In social standards, an erection is the ultimate symbol of a male’s sexuality and manhood. But a Massachusetts Male Ageing Study (MMAS) revealed “a combined prevalence of mild to moderate erectile dysfunction of 52% in men aged 40-70 years” (1).
Although occasional erectile dysfunction is common in men under stress, frequent occurrences may be a sign of a health problem that needs treatment.
This also brings out the topic of VA disability for erectile dysfunction where veterans may qualify to receive disability benefits if their condition developed during or after military service.
Defining Erectile Dysfunction
Erectile dysfunction is defined as “the inability to achieve or maintain an erection that is sufficient for satisfactory sexual performance and affects a considerable proportion of men at least occasionally” (1).
Several studies suggest that erectile dysfunction primarily affects older men, and there is a higher prevalence of the condition in Americans and some Asians than Europeans and South Americans.
Erectile dysfunction traces back its epidemiology to “a strong association between erectile dysfunction and lower urinary tract symptoms (LUTS) in men with benign prostatic hyperplasia (BPH)” (1).

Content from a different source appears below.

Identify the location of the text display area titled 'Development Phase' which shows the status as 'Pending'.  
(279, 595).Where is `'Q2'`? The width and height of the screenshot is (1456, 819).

Defining Service Connection
If you wish to apply for VA disability for erectile dysfunction, you need to start by understanding service connection, which “connotes many factors but basically it means that the facts, shown by evidence, establish that a particular injury or disease resulting in disability was incurred coincident with service in the Armed Forces, or if pre-existing such service, was aggravated therein” (38 CFR § 3.303).

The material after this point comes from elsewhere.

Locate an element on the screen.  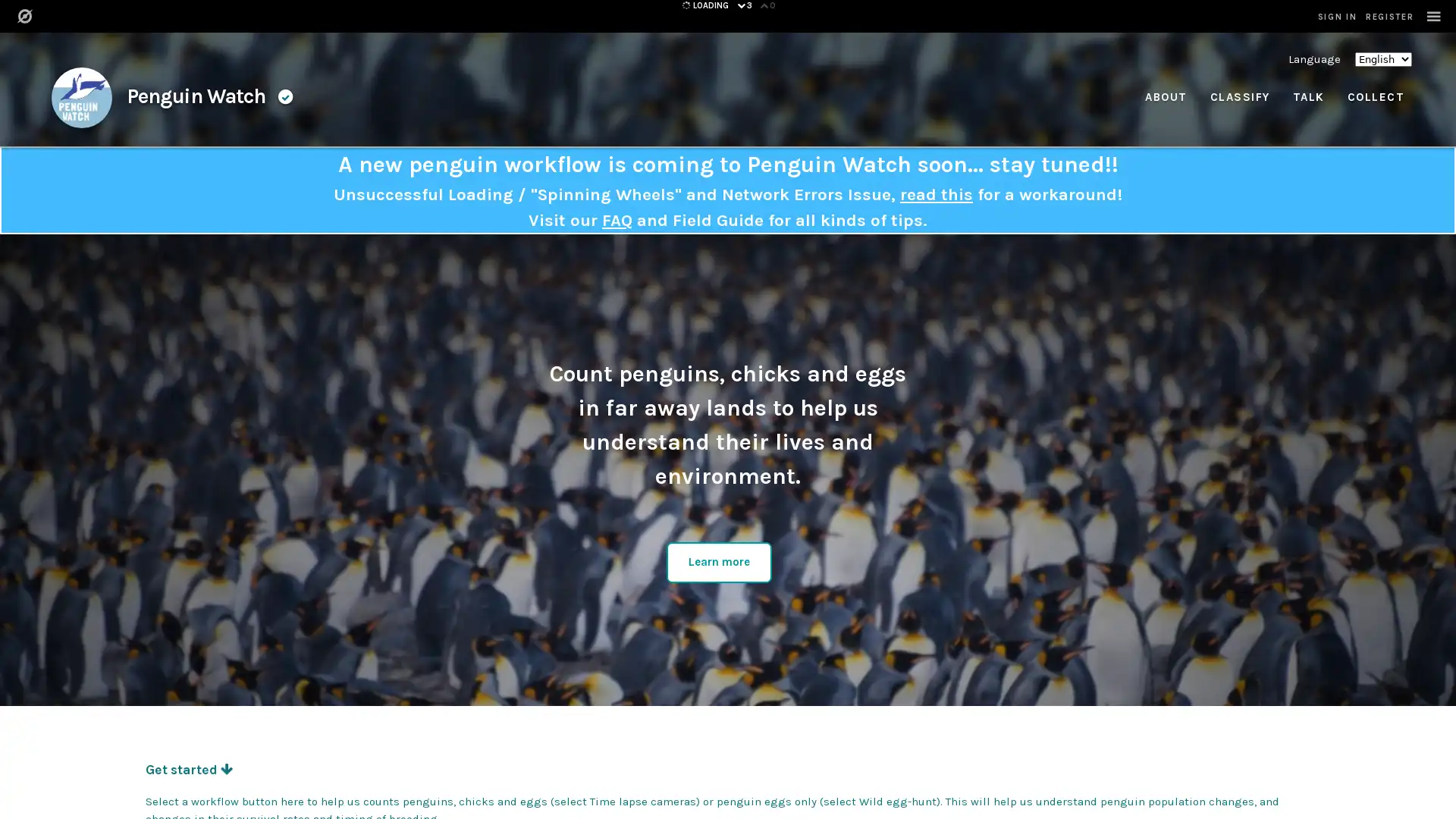
SIGN IN is located at coordinates (1362, 17). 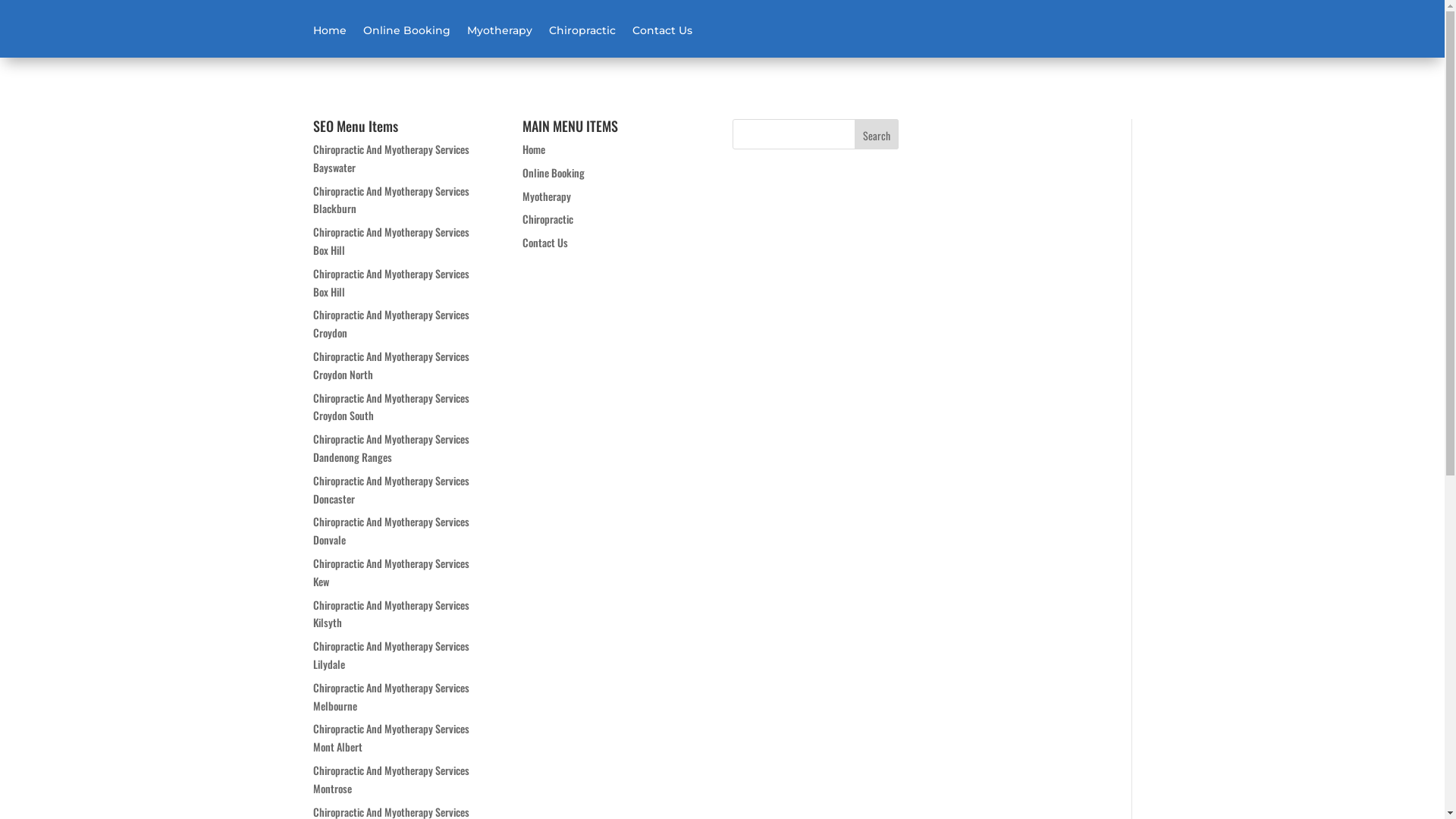 I want to click on 'Home', so click(x=328, y=40).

The VA needs to determine first that the condition was caused or aggravated by your duty in the military before you could get a VA rating for erectile dysfunction:
- The disability was incurred during military service. The evidence should be in your military medical records, and the event, injury, or disease should be correlated to erectile dysfunction.
- The disability is an aggravation of a pre-existing disability during service. This includes pre-existing conditions that became worse during military service and resulted in complications such as erectile dysfunction.

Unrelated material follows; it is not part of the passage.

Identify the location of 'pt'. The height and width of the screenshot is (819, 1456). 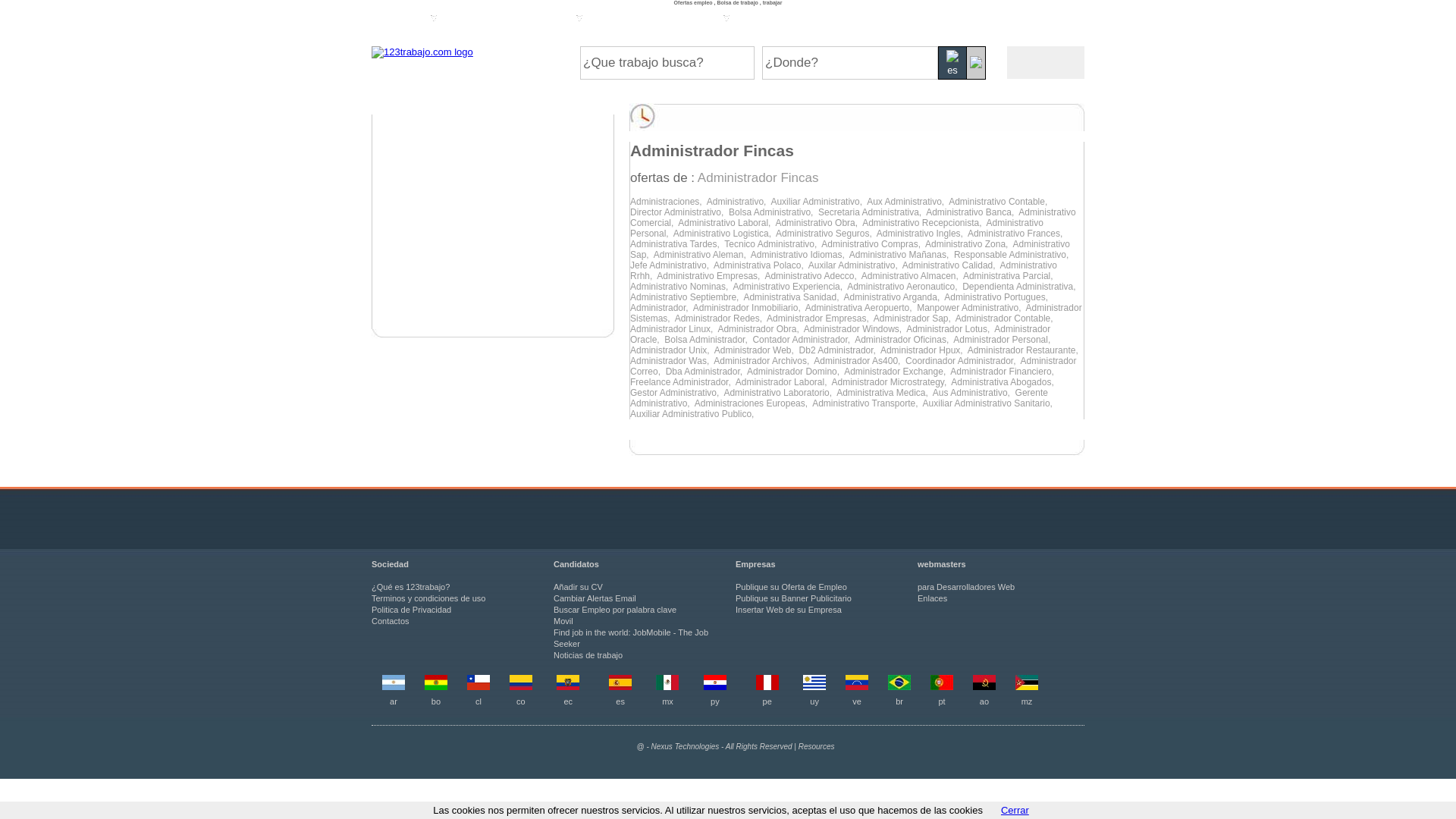
(937, 701). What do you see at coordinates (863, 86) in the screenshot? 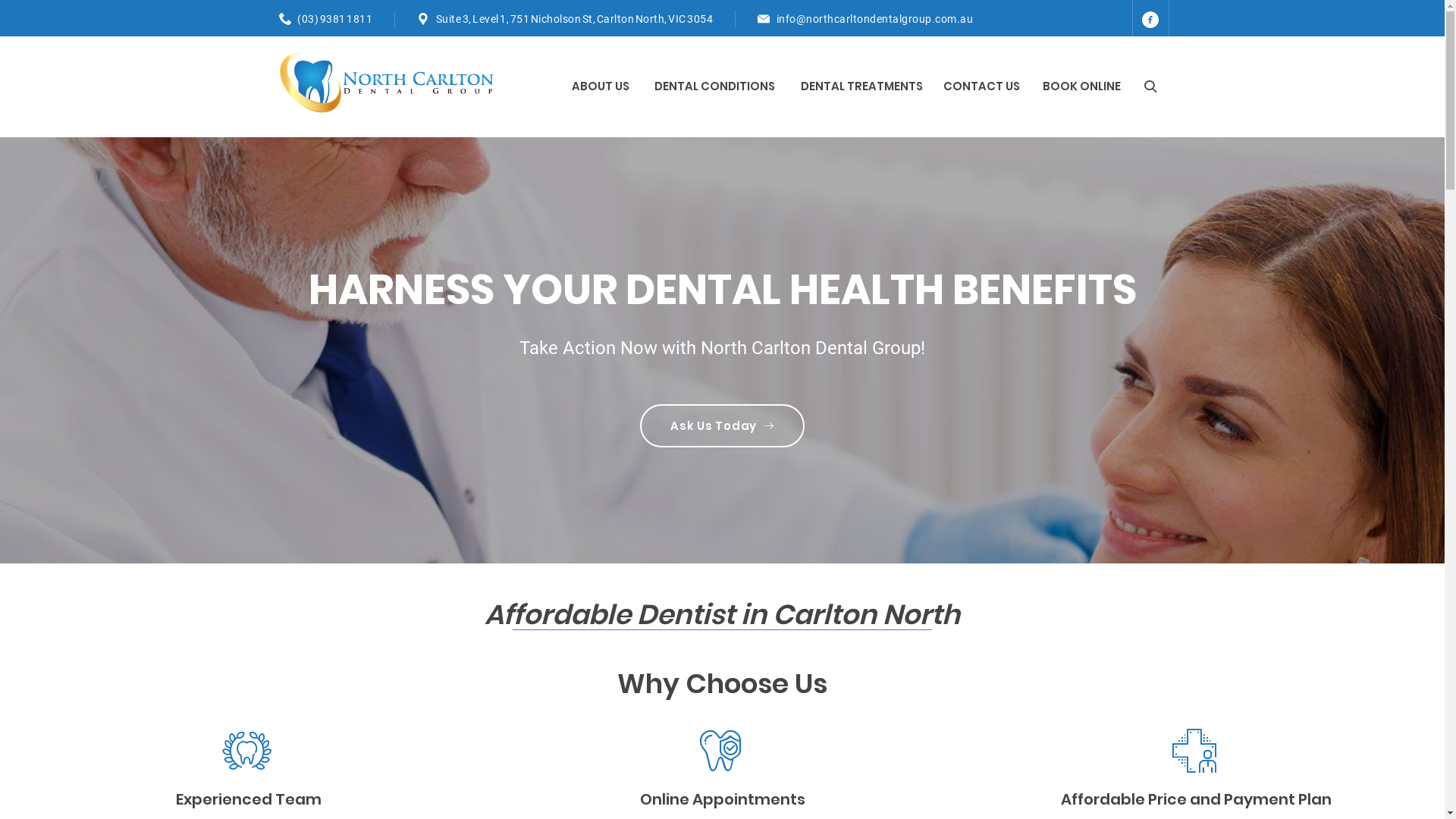
I see `'DENTAL TREATMENTS'` at bounding box center [863, 86].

- The disability resulted as a secondary condition to a service-connected disability. The erectile dysfunction is a result of a medical condition that occurred during service.
- The disability or disease is presumed to be incurred during military service. In some cases, the VA can presume that conditions like erectile dysfunction may be connected to the service.
VA Disability for Erectile Dysfunction Requirements
Proving service connection as part of VA disability for erectile dysfunction entails pieces of evidence that correlate erectile dysfunction with an event, injury, or illness that occurred while in service.
It could also be a secondary service connection, which means that the erectile dysfunction is the complication of an existing service-connected condition such as heart disease, prostate cancer, Parkinson’s disease, or diabetes.
To prove that your erectile dysfunction is in service connection, you need both military records and medical records as your evidence.
So, how does the VA test for erectile dysfunction? There are several tests available to diagnose the condition. This includes:
- A physical exam or the careful examination of the penis and testicles by a qualified professional.
- Blood and urine tests to check for signs of underlying problems that are resulting in erectile dysfunction, including diabetes, low testosterone levels, and heart disease.
- Ultrasound to check the efficiency of blood flow to the penis.
- Overnight erection test to determine if the cause of erectile dysfunction is psychological. It is done by wrapping a special tape around the penis before bedtime to see if the tape would separate in the morning, which means that an erection occurred sometime during the night.
VA Rating for Erectile Dysfunction
Although there is no specific VA rating for erectile dysfunction, the VA uses the “ratings of the genitourinary system – diagnoses” (38 CFR § 4.115b) to determine the compensation rate, providing that you prove service connection of your condition.
In instances where there is a loss or loss of function of one or more creative organs, the VA refers to “special monthly compensation ratings” (38 CFR § 3.350) in determining if monthly compensation should be given.
The VA generally grants 0% rating for erectile dysfunction unless your case falls under one of the diagnostic codes stipulated under the ratings for the genitourinary system.
For instance, a 30% rating is given for the removal of half or more than half of the penis, according to code 7520, and a 20% rating if there is penile deformity with loss of erectile power, according to code 7522. To ensure that you get the correct rating, you must also apply for Special Monthly Compensation (SMC) for loss of use of a creative organ.
Understanding Special Monthly Compensation
Since erectile dysfunction is categorized as “the loss of a creative organ” by the Department of Veterans Affairs, you may apply for Special Monthly Compensation, which is an additional compensation for conditions that require more support.
This includes loss or loss of use of a reproductive organ where service-connected erectile dysfunction is related. Effective December 12, 2019, the “SMC (k) rate is $110.31” (Special Monthly Compensation Rate Table).
The Bottom Line
If you are to win a VA disability for erectile dysfunction, you need to prove your claim with medical and military service records backed by a medical report from the physician treating your condition.